>> start

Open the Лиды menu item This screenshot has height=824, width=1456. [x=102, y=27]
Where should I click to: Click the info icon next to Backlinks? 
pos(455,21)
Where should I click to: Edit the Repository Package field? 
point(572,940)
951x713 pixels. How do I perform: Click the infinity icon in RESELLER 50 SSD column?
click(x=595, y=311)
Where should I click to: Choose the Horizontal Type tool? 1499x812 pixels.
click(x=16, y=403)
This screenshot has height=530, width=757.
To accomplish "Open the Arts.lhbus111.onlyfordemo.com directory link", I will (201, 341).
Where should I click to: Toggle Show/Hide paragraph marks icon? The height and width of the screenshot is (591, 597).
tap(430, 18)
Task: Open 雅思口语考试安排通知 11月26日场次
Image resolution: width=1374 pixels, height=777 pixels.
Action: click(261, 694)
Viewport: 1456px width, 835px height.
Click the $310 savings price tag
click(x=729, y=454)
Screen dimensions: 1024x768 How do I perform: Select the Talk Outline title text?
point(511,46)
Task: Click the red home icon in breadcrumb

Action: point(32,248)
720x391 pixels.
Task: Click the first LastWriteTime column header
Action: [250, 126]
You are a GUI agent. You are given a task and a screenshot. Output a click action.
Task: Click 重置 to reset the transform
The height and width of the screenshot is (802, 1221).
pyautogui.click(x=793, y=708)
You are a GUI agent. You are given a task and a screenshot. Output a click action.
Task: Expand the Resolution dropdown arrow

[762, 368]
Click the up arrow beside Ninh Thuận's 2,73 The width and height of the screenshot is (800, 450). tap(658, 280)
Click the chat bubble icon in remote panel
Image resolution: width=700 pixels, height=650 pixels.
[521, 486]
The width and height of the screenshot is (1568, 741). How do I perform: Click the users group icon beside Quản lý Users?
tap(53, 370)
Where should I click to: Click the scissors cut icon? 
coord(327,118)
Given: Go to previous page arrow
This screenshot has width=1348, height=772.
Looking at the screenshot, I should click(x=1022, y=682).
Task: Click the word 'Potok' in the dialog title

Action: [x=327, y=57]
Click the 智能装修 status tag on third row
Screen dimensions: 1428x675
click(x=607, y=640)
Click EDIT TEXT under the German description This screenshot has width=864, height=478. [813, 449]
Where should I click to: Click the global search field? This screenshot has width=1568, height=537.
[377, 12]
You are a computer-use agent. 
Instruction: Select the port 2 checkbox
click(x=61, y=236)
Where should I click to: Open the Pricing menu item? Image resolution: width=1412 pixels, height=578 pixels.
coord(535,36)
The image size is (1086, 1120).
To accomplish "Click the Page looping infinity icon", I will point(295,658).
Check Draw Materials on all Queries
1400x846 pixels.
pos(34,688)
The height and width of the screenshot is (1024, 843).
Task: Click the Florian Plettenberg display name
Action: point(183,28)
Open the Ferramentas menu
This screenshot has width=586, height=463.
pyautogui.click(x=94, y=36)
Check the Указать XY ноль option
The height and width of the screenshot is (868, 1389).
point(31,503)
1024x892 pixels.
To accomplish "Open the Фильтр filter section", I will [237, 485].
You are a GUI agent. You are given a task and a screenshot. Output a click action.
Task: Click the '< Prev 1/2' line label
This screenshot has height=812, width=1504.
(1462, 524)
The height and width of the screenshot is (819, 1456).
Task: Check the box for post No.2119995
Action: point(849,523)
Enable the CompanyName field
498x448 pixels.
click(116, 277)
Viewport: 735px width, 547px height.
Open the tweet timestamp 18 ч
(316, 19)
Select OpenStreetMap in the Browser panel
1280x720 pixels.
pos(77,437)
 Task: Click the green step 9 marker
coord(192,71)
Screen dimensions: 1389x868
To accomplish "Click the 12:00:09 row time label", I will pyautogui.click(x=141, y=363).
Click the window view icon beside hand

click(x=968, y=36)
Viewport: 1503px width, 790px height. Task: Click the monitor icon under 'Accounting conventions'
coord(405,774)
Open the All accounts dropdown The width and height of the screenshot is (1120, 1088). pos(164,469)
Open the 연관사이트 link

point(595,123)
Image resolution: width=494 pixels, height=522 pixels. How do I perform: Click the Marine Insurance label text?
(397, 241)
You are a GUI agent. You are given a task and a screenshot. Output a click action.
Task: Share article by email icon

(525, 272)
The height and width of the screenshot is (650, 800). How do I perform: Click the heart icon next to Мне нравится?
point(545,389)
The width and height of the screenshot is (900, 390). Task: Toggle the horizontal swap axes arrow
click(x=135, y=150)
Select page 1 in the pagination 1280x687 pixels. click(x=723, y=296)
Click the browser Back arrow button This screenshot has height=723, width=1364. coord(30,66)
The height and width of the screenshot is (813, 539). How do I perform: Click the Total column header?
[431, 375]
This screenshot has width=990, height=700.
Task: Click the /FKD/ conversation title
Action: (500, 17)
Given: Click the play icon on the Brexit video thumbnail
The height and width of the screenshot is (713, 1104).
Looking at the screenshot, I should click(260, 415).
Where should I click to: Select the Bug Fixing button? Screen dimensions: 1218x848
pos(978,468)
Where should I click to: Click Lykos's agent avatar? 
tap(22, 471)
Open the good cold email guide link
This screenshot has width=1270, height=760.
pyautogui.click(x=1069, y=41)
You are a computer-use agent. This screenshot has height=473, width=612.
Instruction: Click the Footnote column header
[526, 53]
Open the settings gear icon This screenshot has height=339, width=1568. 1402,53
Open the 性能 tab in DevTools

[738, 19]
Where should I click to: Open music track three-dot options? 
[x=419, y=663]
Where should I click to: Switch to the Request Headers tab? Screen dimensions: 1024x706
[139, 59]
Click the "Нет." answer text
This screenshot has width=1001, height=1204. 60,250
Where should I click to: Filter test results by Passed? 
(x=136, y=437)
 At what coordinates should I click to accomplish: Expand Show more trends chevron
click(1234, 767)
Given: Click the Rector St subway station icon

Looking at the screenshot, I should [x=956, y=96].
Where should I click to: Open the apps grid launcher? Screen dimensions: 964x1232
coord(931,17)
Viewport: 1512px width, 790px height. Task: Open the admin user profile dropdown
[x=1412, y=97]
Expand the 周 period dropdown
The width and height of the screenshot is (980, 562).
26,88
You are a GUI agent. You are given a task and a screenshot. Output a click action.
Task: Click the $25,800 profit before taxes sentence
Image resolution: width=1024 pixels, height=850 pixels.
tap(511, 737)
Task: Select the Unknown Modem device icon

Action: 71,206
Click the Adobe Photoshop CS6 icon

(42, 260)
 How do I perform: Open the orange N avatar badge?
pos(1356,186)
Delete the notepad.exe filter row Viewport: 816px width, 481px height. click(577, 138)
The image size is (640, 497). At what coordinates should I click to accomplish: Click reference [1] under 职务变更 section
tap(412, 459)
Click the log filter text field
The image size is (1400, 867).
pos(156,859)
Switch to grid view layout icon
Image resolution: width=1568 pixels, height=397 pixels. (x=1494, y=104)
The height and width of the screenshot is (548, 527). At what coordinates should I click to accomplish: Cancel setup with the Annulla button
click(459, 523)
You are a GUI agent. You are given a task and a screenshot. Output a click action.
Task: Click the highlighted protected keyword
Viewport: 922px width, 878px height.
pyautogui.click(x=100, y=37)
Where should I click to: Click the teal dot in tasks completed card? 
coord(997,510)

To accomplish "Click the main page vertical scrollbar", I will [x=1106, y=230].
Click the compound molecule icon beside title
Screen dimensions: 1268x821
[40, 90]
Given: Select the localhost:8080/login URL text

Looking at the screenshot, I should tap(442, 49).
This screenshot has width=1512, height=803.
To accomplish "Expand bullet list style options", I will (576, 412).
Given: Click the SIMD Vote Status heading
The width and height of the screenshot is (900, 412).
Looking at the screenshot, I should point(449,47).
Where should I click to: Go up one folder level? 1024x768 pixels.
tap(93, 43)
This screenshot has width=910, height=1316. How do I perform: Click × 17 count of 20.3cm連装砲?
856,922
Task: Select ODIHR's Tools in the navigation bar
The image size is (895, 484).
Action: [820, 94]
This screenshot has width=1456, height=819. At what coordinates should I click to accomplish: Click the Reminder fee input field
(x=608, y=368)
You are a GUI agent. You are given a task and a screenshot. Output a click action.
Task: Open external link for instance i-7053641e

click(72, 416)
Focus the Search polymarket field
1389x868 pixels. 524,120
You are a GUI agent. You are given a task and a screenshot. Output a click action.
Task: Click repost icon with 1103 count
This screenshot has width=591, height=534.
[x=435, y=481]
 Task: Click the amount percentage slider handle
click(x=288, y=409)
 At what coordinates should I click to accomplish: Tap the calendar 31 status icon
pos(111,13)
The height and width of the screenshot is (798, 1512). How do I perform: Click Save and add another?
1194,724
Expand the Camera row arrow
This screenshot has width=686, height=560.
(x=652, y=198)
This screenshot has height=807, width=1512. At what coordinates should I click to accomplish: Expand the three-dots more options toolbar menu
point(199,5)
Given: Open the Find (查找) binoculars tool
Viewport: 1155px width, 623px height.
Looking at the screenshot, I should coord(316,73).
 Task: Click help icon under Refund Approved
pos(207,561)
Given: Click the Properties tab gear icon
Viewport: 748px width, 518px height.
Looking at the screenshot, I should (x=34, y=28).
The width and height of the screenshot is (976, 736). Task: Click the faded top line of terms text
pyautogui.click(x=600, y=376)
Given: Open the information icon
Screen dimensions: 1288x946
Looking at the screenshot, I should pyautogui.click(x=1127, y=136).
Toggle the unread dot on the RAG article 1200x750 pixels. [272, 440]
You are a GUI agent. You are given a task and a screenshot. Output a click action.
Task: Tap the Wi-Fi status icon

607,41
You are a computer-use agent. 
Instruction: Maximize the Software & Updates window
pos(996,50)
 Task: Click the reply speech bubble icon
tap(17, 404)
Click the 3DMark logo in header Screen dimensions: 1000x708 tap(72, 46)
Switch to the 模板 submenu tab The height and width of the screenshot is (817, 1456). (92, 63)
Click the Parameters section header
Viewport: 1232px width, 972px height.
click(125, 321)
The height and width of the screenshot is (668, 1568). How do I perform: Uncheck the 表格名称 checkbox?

>> end

Can you render everything from the first of the rows above down to the line containing "point(572,940)", that line included, as a numbered list with any blank lines left out?

#### [THE ANSWER]
1. Open the Лиды menu item This screenshot has height=824, width=1456. [x=102, y=27]
2. Where should I click to: Click the info icon next to Backlinks? 
3. pos(455,21)
4. Where should I click to: Edit the Repository Package field? 
5. point(572,940)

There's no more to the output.